According to a study by IBM, poor data quality costs the U.S. economy around $3.1 trillion annually. Additionally, Gartner reports that organizations believe poor data quality to be responsible for an average of $15 million per year in losses. In light of these figures, it is clear that billions of dollars can be lost due to poor-quality data, hence the relevance of data quality testing in ETL.
Table of Content
Ensuring data quality in ETL processes is vital for several reasons:
The following tests are required when it comes to ensuring the high quality of data within the data warehouse and, again, when using them for analysis, reporting, and decision-making purposes:
Tests | Description |
|---|---|
Uniqueness Test | It makes sure actual records are not duplicated in the data. This test is important in helping the database maintain the data quality since every record is unique. |
Completeness Test | Checks whether every column expected to have data input has a value and is not empty. This test helps to identify cases where there is missing information to avoid such data influencing other processes or analyses. |
Consistency Test | It shows that data conforms to a certain format, say date format, dimensional units, or even the naming of files, columns, or variables. |
Accuracy Test | Confirms that the values in the data match business reality or obey a list of business rules.
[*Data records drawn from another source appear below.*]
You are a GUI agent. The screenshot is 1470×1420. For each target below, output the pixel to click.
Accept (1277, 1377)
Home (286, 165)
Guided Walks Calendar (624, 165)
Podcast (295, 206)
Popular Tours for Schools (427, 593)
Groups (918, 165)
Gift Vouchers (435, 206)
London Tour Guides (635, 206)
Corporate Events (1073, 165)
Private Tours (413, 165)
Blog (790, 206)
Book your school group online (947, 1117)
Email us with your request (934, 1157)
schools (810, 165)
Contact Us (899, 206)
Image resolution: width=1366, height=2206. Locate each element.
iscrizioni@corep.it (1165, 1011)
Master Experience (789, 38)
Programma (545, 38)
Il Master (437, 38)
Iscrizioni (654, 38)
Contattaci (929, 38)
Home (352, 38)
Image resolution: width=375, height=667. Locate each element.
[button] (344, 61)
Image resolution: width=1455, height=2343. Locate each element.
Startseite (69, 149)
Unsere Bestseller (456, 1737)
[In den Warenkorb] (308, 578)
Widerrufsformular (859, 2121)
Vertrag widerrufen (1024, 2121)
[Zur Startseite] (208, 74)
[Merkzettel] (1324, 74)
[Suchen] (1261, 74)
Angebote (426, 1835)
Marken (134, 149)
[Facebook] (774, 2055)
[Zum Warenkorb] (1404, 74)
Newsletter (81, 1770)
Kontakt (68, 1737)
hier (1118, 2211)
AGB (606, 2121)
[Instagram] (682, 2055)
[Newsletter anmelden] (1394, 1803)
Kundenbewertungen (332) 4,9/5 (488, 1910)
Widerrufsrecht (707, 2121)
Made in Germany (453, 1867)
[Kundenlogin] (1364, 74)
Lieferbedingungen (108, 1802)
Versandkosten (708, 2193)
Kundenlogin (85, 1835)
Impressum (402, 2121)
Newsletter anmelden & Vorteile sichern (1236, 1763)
This test is used in decision-making processes. |
Validity Test | In this case, it checks that the data meets the format and is in the correct format or meets the set rules where it has to match a certain format or range. For example, it is expected that a date should be formatted like this YYYY-MM-DD. |
Timeliness Test | Checks that the data used in the tool is current or for the right period, as the case may be. This is particularly so where the monitoring data must be accurate within provisional, real, or near-real time. |
Integrity Test | Checks that there are interplays between different entities of data, especially rules such as foreign keys and requirements of relational databases. |
Conformity Test | Checks for format, meaning that while sorting data, it provides that format or that it conforms to set business rules such as postal codes. |
Range Test | Confirms that the data is within the human expected range of the values of the measurand. For instance, checking the numbers in a set of data for age to fall between 0 and 120. |
Data Type Check | Ensures that the value entered belongs to the correct data type; for instance, where the field to be filled is numeric, the value entered should only be numeric. |
Testing data quality in ETL processes becomes vital for determining whether the data to be analyzed, reported, and used for decision-making fits the purpose. Thus, with the help of shared data quality issues, proper testing methods and techniques, tools, and technologies, the quality of data and the resulting information increases in the company.